[Opening PROVIDED DATA section]

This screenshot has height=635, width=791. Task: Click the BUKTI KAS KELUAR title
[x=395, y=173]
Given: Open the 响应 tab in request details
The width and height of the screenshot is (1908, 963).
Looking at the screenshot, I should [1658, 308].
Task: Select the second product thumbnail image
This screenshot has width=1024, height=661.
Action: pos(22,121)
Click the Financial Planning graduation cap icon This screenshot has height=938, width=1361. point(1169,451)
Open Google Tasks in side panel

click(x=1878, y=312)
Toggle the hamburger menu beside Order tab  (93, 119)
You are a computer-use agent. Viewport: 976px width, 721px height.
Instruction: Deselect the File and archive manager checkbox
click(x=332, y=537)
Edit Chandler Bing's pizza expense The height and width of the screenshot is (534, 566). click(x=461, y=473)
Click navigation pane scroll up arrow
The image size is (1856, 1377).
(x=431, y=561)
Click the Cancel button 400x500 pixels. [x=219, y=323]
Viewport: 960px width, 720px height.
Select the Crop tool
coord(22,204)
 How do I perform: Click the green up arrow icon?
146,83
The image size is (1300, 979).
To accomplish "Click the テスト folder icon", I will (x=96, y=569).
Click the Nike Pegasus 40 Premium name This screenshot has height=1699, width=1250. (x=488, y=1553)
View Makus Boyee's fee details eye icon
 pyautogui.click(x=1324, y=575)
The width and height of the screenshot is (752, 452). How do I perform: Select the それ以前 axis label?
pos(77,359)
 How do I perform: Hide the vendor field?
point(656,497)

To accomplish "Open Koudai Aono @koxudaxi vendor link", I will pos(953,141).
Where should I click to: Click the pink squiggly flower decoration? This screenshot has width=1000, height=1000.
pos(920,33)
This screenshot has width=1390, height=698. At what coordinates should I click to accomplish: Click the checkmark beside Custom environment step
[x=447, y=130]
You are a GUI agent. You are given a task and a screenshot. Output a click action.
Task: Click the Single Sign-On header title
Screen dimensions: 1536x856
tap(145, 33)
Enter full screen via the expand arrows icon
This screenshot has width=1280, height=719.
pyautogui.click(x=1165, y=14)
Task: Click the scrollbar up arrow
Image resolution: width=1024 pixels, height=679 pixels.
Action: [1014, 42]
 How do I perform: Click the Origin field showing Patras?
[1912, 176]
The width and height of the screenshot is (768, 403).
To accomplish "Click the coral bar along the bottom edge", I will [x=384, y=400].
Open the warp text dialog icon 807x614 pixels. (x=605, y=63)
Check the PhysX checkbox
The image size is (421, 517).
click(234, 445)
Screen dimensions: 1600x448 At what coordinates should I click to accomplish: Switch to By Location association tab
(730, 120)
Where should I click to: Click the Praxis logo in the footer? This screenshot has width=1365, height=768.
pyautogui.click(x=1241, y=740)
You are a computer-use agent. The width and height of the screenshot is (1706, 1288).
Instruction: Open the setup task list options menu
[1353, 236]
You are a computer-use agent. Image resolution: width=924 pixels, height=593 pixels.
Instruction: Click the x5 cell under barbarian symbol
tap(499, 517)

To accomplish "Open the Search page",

[Closing PROVIDED DATA section]

PROBLEM TO SOLVE: Take the records shown above and output them again exactly.

RESPONSE TO THE EXERCISE:
This screenshot has height=635, width=791. Task: Click the BUKTI KAS KELUAR title
[x=395, y=173]
Given: Open the 响应 tab in request details
The width and height of the screenshot is (1908, 963).
Looking at the screenshot, I should [1658, 308].
Task: Select the second product thumbnail image
This screenshot has width=1024, height=661.
Action: pos(22,121)
Click the Financial Planning graduation cap icon This screenshot has height=938, width=1361. point(1169,451)
Open Google Tasks in side panel

click(x=1878, y=312)
Toggle the hamburger menu beside Order tab  (93, 119)
You are a computer-use agent. Viewport: 976px width, 721px height.
Instruction: Deselect the File and archive manager checkbox
click(x=332, y=537)
Edit Chandler Bing's pizza expense The height and width of the screenshot is (534, 566). click(x=461, y=473)
Click navigation pane scroll up arrow
The image size is (1856, 1377).
(x=431, y=561)
Click the Cancel button 400x500 pixels. [x=219, y=323]
Viewport: 960px width, 720px height.
Select the Crop tool
coord(22,204)
 How do I perform: Click the green up arrow icon?
146,83
The image size is (1300, 979).
To accomplish "Click the テスト folder icon", I will (x=96, y=569).
Click the Nike Pegasus 40 Premium name This screenshot has height=1699, width=1250. (x=488, y=1553)
View Makus Boyee's fee details eye icon
 pyautogui.click(x=1324, y=575)
The width and height of the screenshot is (752, 452). How do I perform: Select the それ以前 axis label?
pos(77,359)
 How do I perform: Hide the vendor field?
point(656,497)

To accomplish "Open Koudai Aono @koxudaxi vendor link", I will pos(953,141).
Where should I click to: Click the pink squiggly flower decoration? This screenshot has width=1000, height=1000.
pos(920,33)
This screenshot has width=1390, height=698. At what coordinates should I click to accomplish: Click the checkmark beside Custom environment step
[x=447, y=130]
You are a GUI agent. You are given a task and a screenshot. Output a click action.
Task: Click the Single Sign-On header title
Screen dimensions: 1536x856
tap(145, 33)
Enter full screen via the expand arrows icon
This screenshot has width=1280, height=719.
pyautogui.click(x=1165, y=14)
Task: Click the scrollbar up arrow
Image resolution: width=1024 pixels, height=679 pixels.
Action: [1014, 42]
 How do I perform: Click the Origin field showing Patras?
[1912, 176]
The width and height of the screenshot is (768, 403).
To accomplish "Click the coral bar along the bottom edge", I will [x=384, y=400].
Open the warp text dialog icon 807x614 pixels. (x=605, y=63)
Check the PhysX checkbox
The image size is (421, 517).
click(234, 445)
Screen dimensions: 1600x448 At what coordinates should I click to accomplish: Switch to By Location association tab
(730, 120)
Where should I click to: Click the Praxis logo in the footer? This screenshot has width=1365, height=768.
pyautogui.click(x=1241, y=740)
You are a computer-use agent. The width and height of the screenshot is (1706, 1288).
Instruction: Open the setup task list options menu
[1353, 236]
You are a computer-use agent. Image resolution: width=924 pixels, height=593 pixels.
Instruction: Click the x5 cell under barbarian symbol
tap(499, 517)

To accomplish "Open the Search page",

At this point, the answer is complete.